(originally posted July 23, 2009
here)
What does it mean to have secure storage in the cloud:
1)Only I can boot my virtual machine,
2)Unauthorized tampering of my virtual machine will be detected,
3)My data is accessed solely by my virtual machine, and
4)The system should not require me to enter a key or passphrase.
These seemly simple goals are surprisingly elusive.

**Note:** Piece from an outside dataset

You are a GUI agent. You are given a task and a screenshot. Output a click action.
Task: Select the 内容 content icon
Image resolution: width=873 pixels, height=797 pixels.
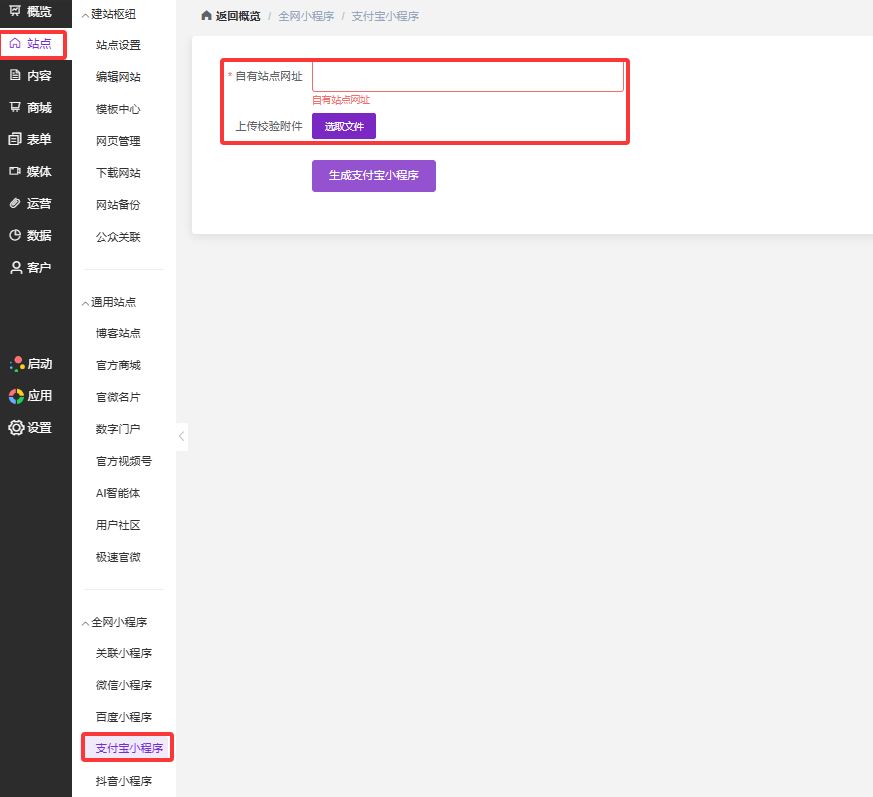(x=15, y=75)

Given that AWS encourages the use of encryption, this encouragement falls flat since they don’t provide any means of booting an encrypted virtual machine image. Someone corrupting your kernel with malware will be a bad day for you, but seems to be considered business as usual for AWS.
The
Cloud Security Alliance has issued their
“guidance”. Some may argue this guidance simply argues against using the cloud since they don’t offer any advice on how to meet their requirements. That said, there are important areas that can be addressed with technical solutions. This posting is an attempt to address one, data security. I paraphrase their requirement for data security to state,
-encrypt your data,
-don’t store your keys at your provider and
-ensure your provider uses standard encryption by contract.
I believe they got most of the goals right right, but they missed one.
-ensure your provider destroys all key material once it is no longer needed.
Contracts with the cloud provider should include a “no key storage” clause that states, “Any keys provided for use will not be retained any longer than absolutely necessary”. This kind of clause is not unprecedented. The
Payment Card Industry Security Standards state that merchants must not save the CVS number that is on the customer’s credit card even if they use it to authenticate the customer.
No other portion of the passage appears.